The City of Atlanta has its own Business Tax Certificate requirement that includes nonprofit organizations. Atlanta Department of Finance issues local exemption certificates for qualifying charities. Fulton County and DeKalb County have separate property tax exemption procedures with their respective Boards of Tax Assessors. The Georgia State Government's relationship with the Atlanta-area nonprofit sector is significant; the largest portion of state-administered HHS grants flow through metro Atlanta organizations.
Can Georgia nonprofits accept federal disaster-relief funds?
Yes, but with the same Uniform Guidance compliance any federal pass-through carries.
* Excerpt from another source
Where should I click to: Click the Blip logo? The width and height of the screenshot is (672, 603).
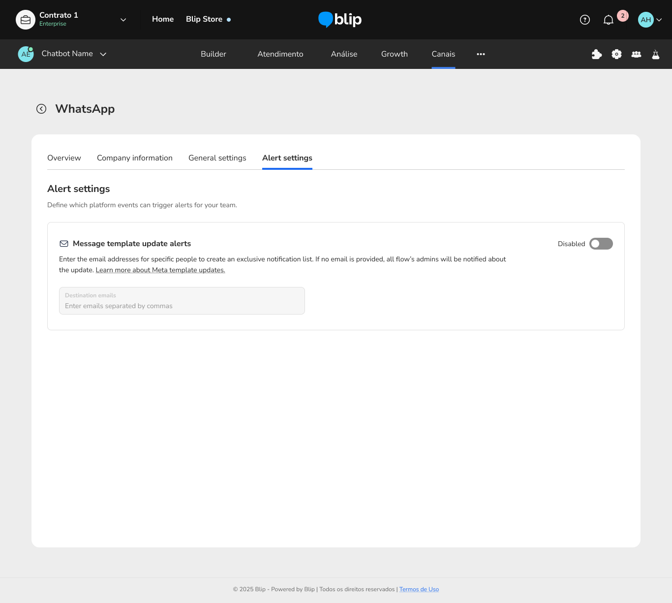pyautogui.click(x=340, y=20)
Disaster-relief funds (FEMA, HUD CDBG-DR) flowing through the Georgia Emergency Management and Homeland Security Agency (GEMA/HS) or DCA carry full 2 CFR 200 obligations including allowable cost, procurement, and Single Audit at $1,000,000. Georgia hurricane and tornado disaster declarations periodically generate large pass-through opportunities for nonprofits delivering recovery services.
How does GrantPipe help Georgia nonprofits stay compliant?
GrantPipe tracks every grant award alongside the program funds it supports, surfaces deadlines for federal pass-throughs from DCH, DBHDD, DHS, DOE, and DCA, and produces audit-ready schedules for the Georgia CPA review at $500,000 in contributions, audit at $1,000,000, and the federal Single Audit at $1,000,000 in federal awards expended. It accommodates the unusual biennial charitable registration cadence so the deadline doesn't slip when nothing happens for a full year.
Where can I read the underlying Georgia statutes and forms?
Georgia Charitable Solicitations Act (O.C.G.A. § 43-17-1 et seq.), Georgia Nonprofit Corporation Code (O.C.G.A. § 14-3-101 et seq.), and Georgia Property Tax Code (O.C.G.A. § 48-5) on the Georgia General Assembly site at legis.ga.gov. Secretary of State Charities Division forms at sos.ga.gov/charities. Department of Revenue exempt organization information at dor.georgia.gov. Department of Labor unemployment registration at dol.georgia.gov. Georgia Tax Center for state withholding registration.